Amy Kong, presiden Asosiasi Real Estat Amerika Asia Amerika, atau AREAA, mengatakan bahwa bagian dari masalah ini adalah budaya. Ketika Kong tumbuh dewasa, orang tuanya mengatakan kepadanya, “jangan gunakan uang yang tidak kamu miliki.” Orang lain yang juga diperingatkan terhadap skor kredit pembangun seperti kartu kredit mungkin mengalami kesulitan untuk menunjukkan kepada pemberi pinjaman bahwa mereka dapat mengambil risiko keuangan dari suatu hak Tanggungan.
Laporan The Urban Institute memperkuat langkah pertama yang kritis dalam mengembangkan solusi dan proposal kebijakan, kata Zhu. Dia menambahkan bahwa temuan laporan tersebut merupakan indikasi diskriminasi sistemik, tetapi tidak konklusif. Penelitian untuk memahami hambatan yang mengarah pada kesenjangan penyangkalan sangat penting untuk mengatasi masalah dengan solusi kebijakan khusus.

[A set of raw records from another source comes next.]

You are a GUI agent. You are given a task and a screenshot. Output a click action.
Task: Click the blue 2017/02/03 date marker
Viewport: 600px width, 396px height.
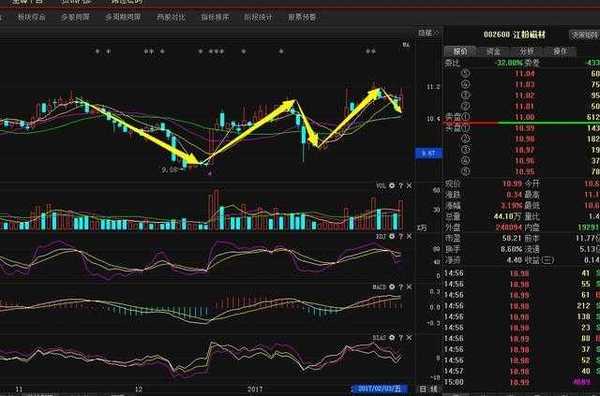[379, 389]
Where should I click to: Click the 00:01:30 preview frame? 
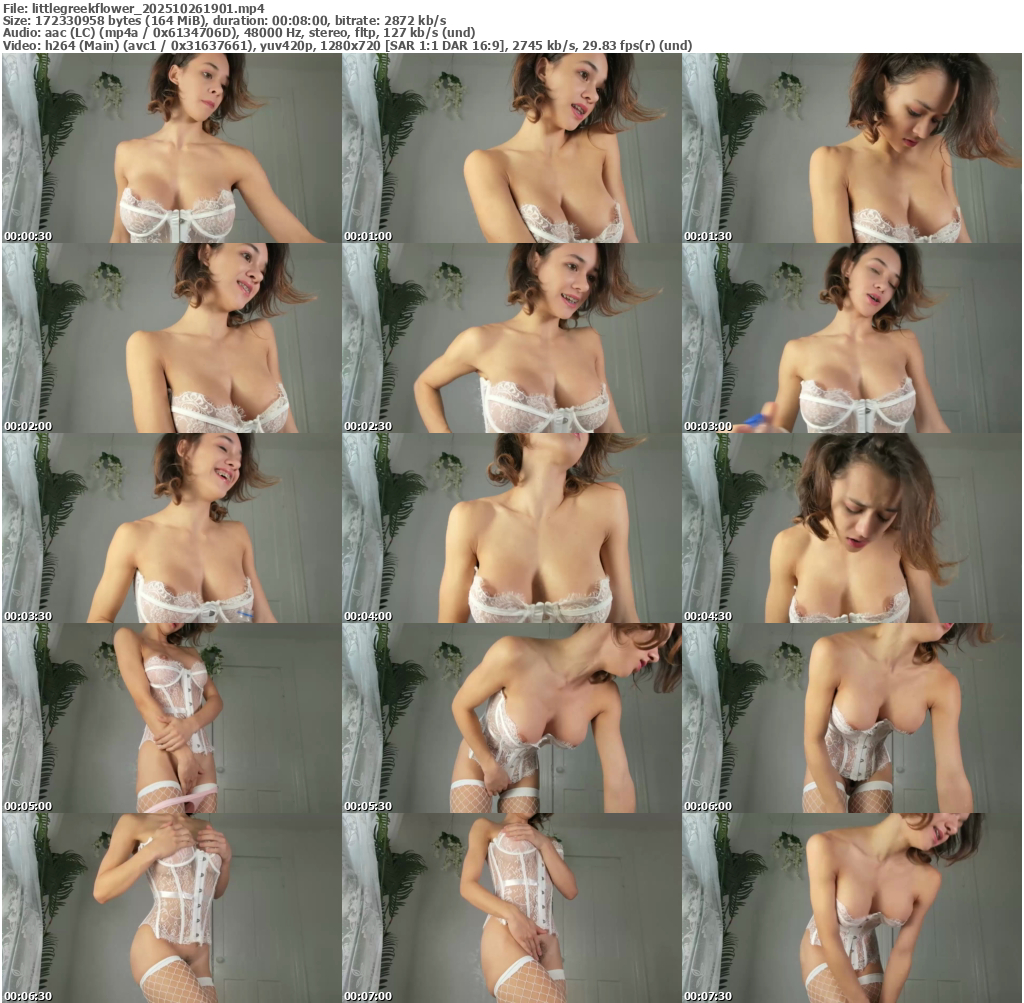(851, 148)
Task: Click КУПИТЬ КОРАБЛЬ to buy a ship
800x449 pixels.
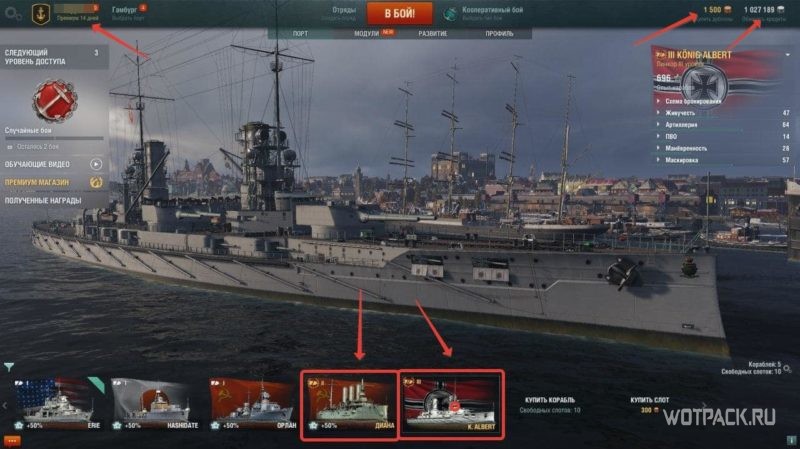Action: pos(550,400)
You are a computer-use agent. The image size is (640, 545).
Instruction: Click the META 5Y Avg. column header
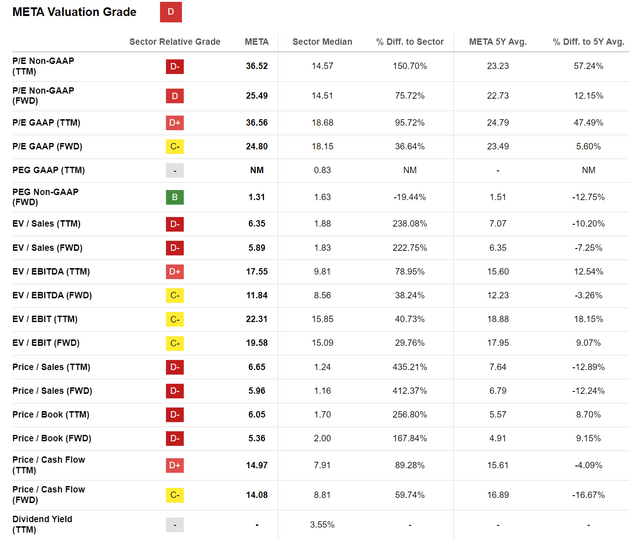496,41
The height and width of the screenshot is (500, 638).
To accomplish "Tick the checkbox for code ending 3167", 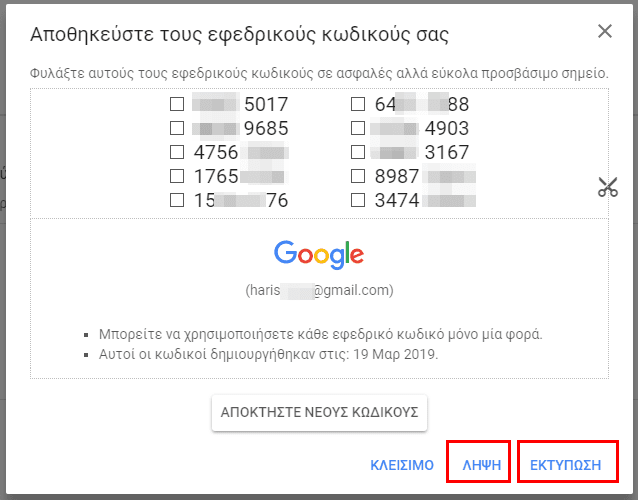I will point(358,152).
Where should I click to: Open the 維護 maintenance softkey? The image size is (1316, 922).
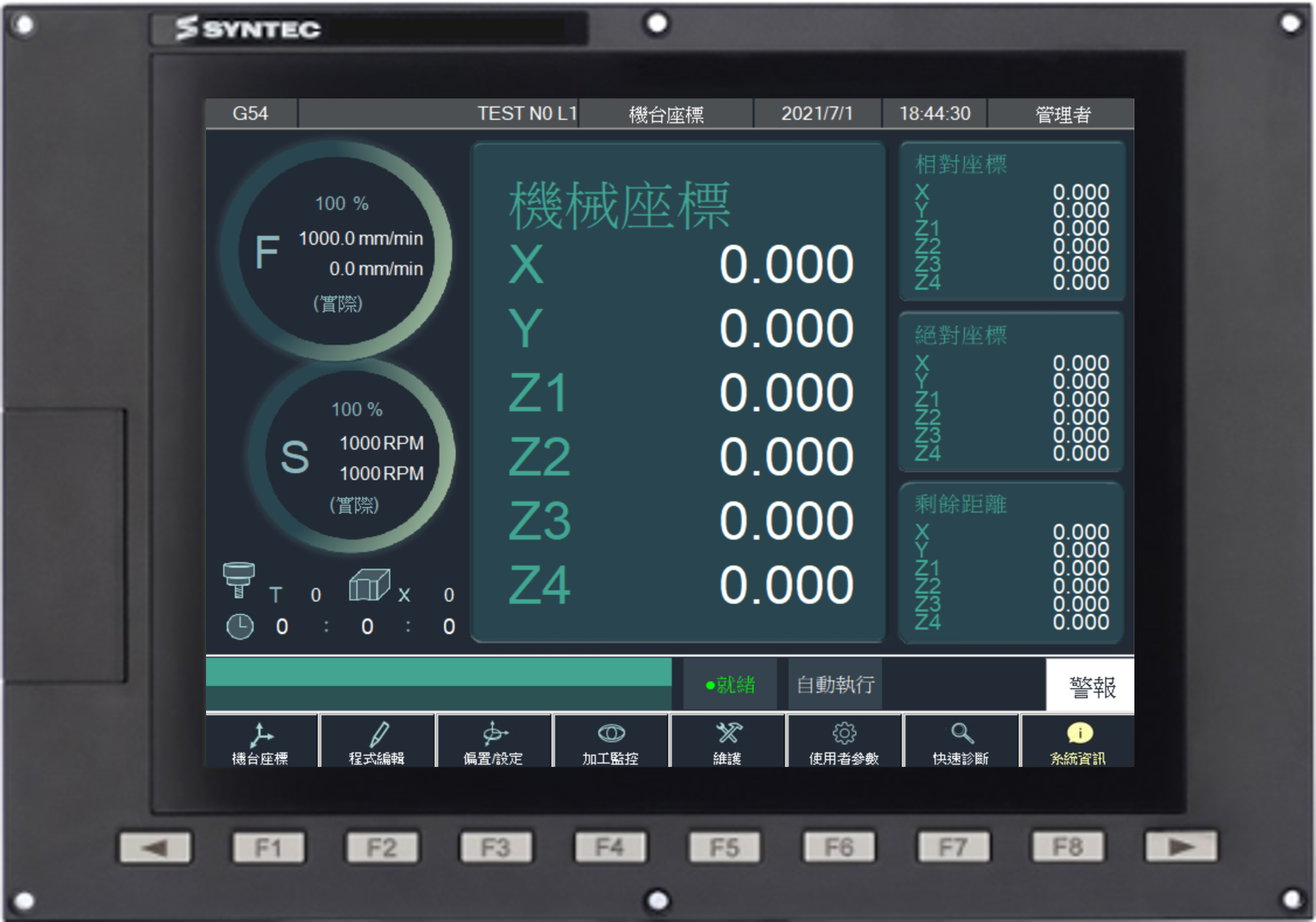[x=727, y=742]
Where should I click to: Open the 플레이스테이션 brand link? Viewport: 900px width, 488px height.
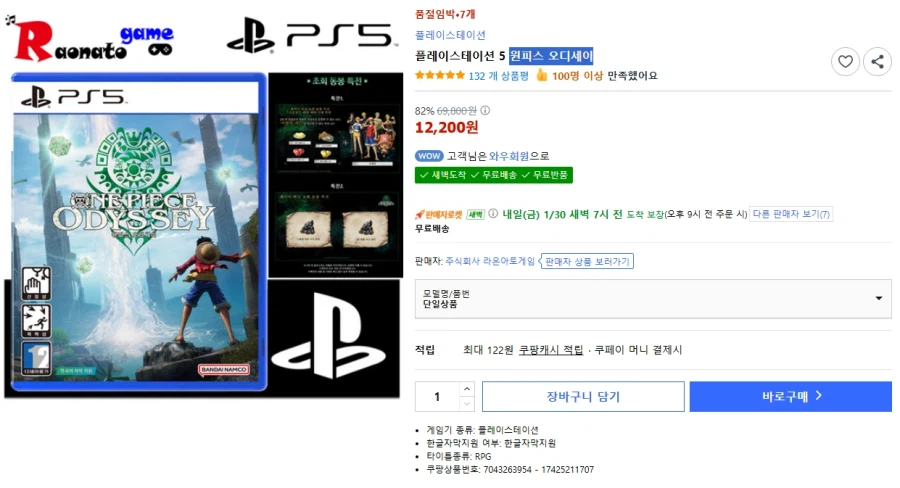pyautogui.click(x=450, y=36)
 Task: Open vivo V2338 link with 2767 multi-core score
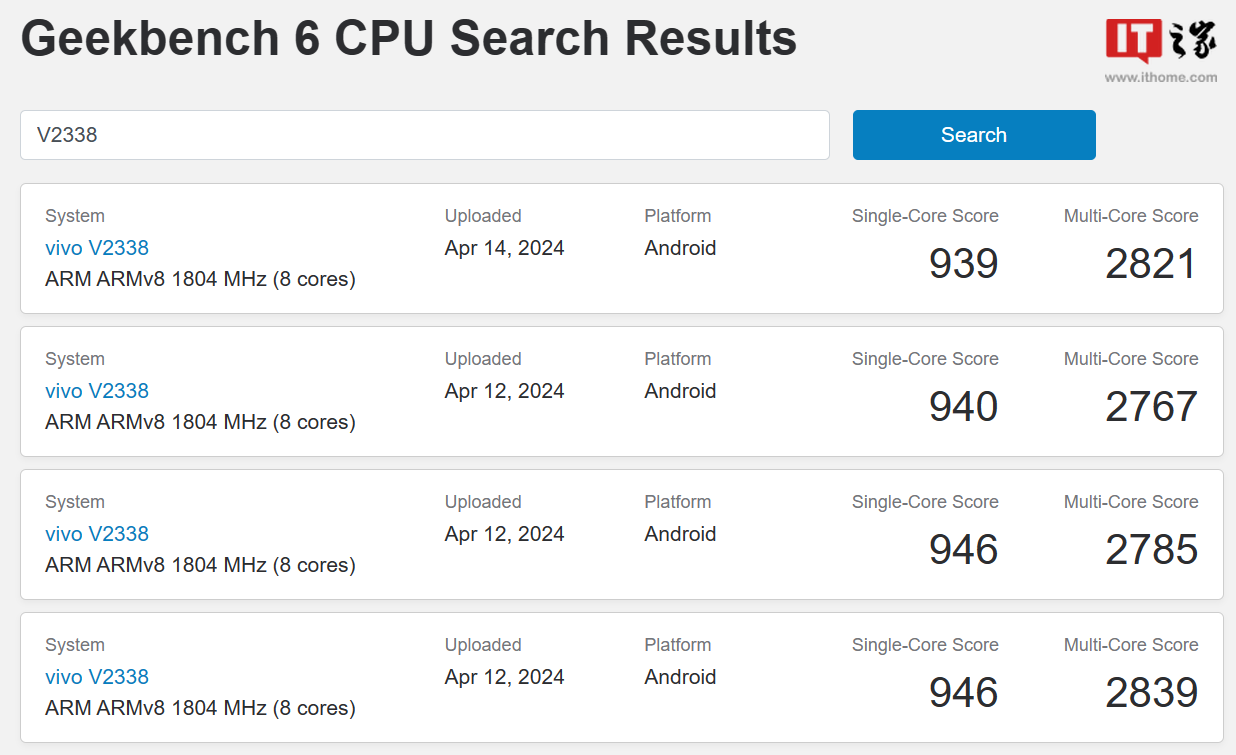97,391
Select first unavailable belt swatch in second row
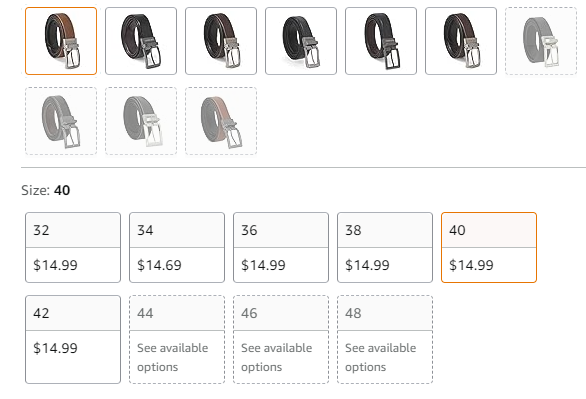 61,121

Sejauh solusi berjalan, Kong mengatakan bahwa pelamar perlu berbicara jika mereka merasa mengalami diskriminasi dari pemberi pinjaman. Generasi sebelumnya tenang, kata Kong. “Kami tidak pernah ingin menimbulkan masalah… Jadi meskipun orang-orang mendiskriminasi kami atau memperlakukan kami secara berbeda, kami hanya menemukan cara untuk menyelesaikan sesuatu tanpa mengatakan apa-apa,” dia mengatakan. “Tetapi bagi saya, saat ini, kita harus benar-benar berbicara dan memberi tahu orang-orang bahwa ini bukan sesuatu yang saya inginkan dan saya tidak menerimanya.”